WORK INSTRUCTIONS =>
1 - Using the PostgreSQL prac exercise page, answer these:
(a) Which prac exercise number is this, and what is its topic?
(b) What color marks the most recent changes?
(c) How many tasks does the exercise contain in total?
2 - Go on with the PostgreSQL prac exercise page, starting after its last sentence.

TEXT PROVIDED =>
-=-=-

COMP3311 23T3

Prac Exercise 03
Schema definition, data constraints

Last updated: Saturday 11th February 7:22am
Most recent changes are shown in red ... older changes are shown in brown.

Aims

This exercise aims to give you practice in:

specifying a schema using the SQL data definition language
defining constraints on data
loading tuples into a database

Note that, unlike previous Prac Exercises, this exercise will not explain how to do everything. Part of the aim of the exercise is that you explore how to use the PostgreSQL system. A very important tool for this is the PostgreSQL Manual. For this exercise, we will give pointers to the relevant manual sections; after this, we will expect you to go and find out how to do things yourself. There are 10 tasks in total for this Prac Exercise.

-=-=-

SOURCE DATA =>

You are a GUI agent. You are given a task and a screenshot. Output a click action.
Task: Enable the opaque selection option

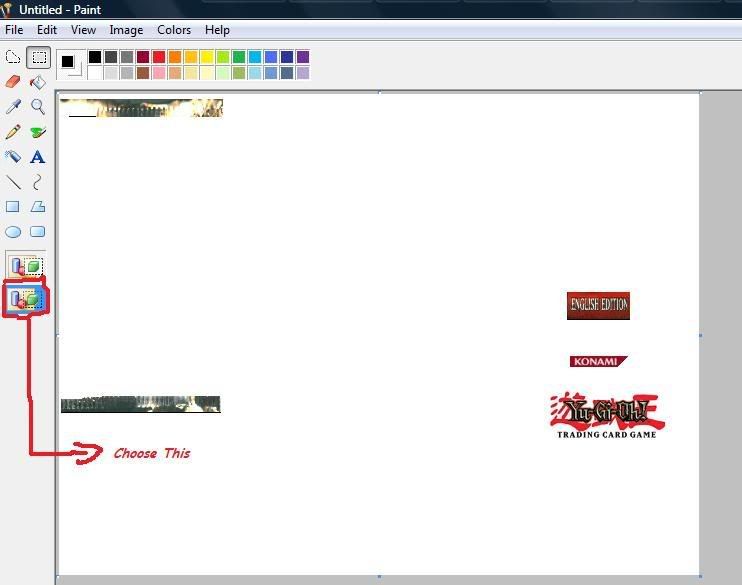point(26,266)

-=-=-

RESPONSES IN ORDER =>
1 -
(a) Prac Exercise 03, on schema definition and data constraints.
(b) Red.
(c) 10.

2 -
Background

We wish to build a simple database for a company which has a number of departments. Each department has a manager and a mission statement, which is defined by a number of key words (e.g. commitment, service, innovation, etc.). The company also uses numeric codes to identify each department. For each employee, we need to know their name and tax file number (for payroll purposes), and also the total number of hours that they work each week. Employees may work in several departments, and the percentage of their total hours spent in each department needs to be recorded; they have to work in at least one department. Each department has a manager, and they work full-time in that role.

A possible ER design for this company is as follows:

Use this design as the basis for the rest of the Lab.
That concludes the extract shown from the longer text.